California-based New Century's stock rallied on Coren and Nannizzi's research note to investors, rising 3% in afternoon trading on Thursday March 1, 2007, to close at $15.78.
In April 2007, a month after the analysts issued their somewhat upbeat report, New Century filed for bankruptcy protection due in large part to the massive number of borrowers who were defaulting on their loans.
The move by Coren and Nannizzi, as well as an analyst at UBS who, in February 2007, also upgraded the mortgage company's stock, to lead investors into believing that New Century was undervalued and on solid footing underscores how little Wall Street has learned since Enron imploded in a wave of accounting scandals in 2001.
Bear’s collapse represents the failure of federal regulators to enact reforms in the $6.5 trillion mortgage securities market, an industry far bigger than the United States treasury market.
“The regulators are trying to figure out how to work around it, but the Hill is going to be in for one big surprise,” said Josh Rosner, a managing director at Graham-Fisher & Company, an independent investment research firm in New York, and an expert on mortgage securities, in an interview click here with The New York Times in November. “This is far more dramatic than what led to Sarbanes-Oxley,” he added, referring to the legislation that followed the WorldCom and Enron scandals, “both in conflicts and in terms of absolute economic impact.”
Indeed, what Coren and Nannizzi's research note on New Century didn't say was that Bear Stearns was one of the Wall Street banks that financed New Century's mortgage operation. Their positive report on the company seemed to be about protecting Bear's investment and the bank's bottom line than it was about providing investors with sound financial advice.

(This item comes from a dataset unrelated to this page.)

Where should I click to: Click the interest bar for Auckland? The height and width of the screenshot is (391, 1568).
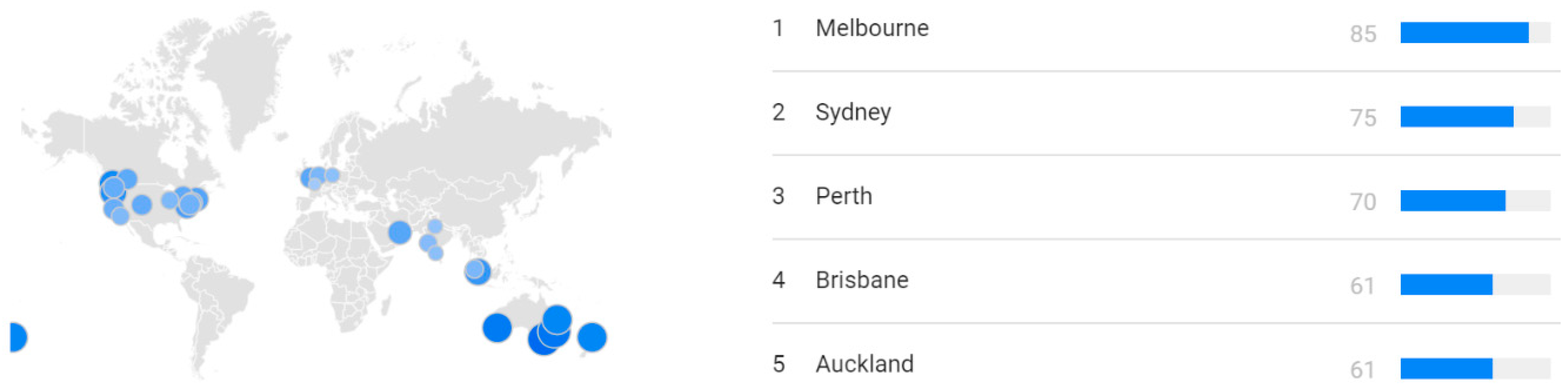click(1446, 369)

As with Enron and WorldCom, sell-side firms such as Bear Stearns issued biased stock recommendations during the housing boom in the hopes that they would win investment-banking business. And when the bubble burst the banks continued to reassure investors until dozens of mortgage companies such as New Century closed their doors or ceased making loans available, which lead to a massive sell-off of banking stocks.
William Galvin, Massachusetts' secretary of the commonwealth, subpoenaed Bear Stearns and UBS just two weeks after Coren and Nannizzi issued their report on New Century in March 2007, demanding the firms turn over their research documents into New Century. Galvin alleged that Bear and UBS violated a 2003 global research settlement following the Nasdaq crash of 2000 in which Wall Street firms paid hefty fines and promised to keep their sell-side away from the investment banking side after regulators accused analysts of writing biased research reports in order to win lucrative investment deals from the companies the analysts covered.
"Recent revelations that research analysts issued positive reports on mortgage lenders...even as those companies faced more and more defaults suggests that the commitment of 2003 has not been met," Galvin said in a prepared statement at the time. Glavin had worked closely with then New York Attorney General Eliot Spitzer on the settlement. Spitzer resigned as governor of New York last week after he was alleged to have been a customer of an escort service.
Still, at least one savvy trader saw through Coren and Nannizzi's overly optimistic report on New Century and acted accordingly. Last March, the trader commented on a popular financial message board click here last year that Bear Stearns was "trying to cover its own behind with that upgrade."
In November, Glavin reemerged accusing Bear Stearns of an inherent conflict-of-interest when it engaged in trading with two hedge funds the firm managed that specialized in mortgage securities that suffered $1.6 billion in losses and eventually filed for bankruptcy.
Glavin filed a civil complaint against the bank saying it violated securities laws and its own internal regulations by failing to inform the hedge funds' independent directors that it had traded mortgage securities from its own accounts with hedge funds that it also advised. Glavin claims Bear Stearns violated the US Investment Advisers Act of 1940, which bars such transactions unless hedge fund clients receive prior notification in writing about self-dealing and agree to the transaction. That case is still pending.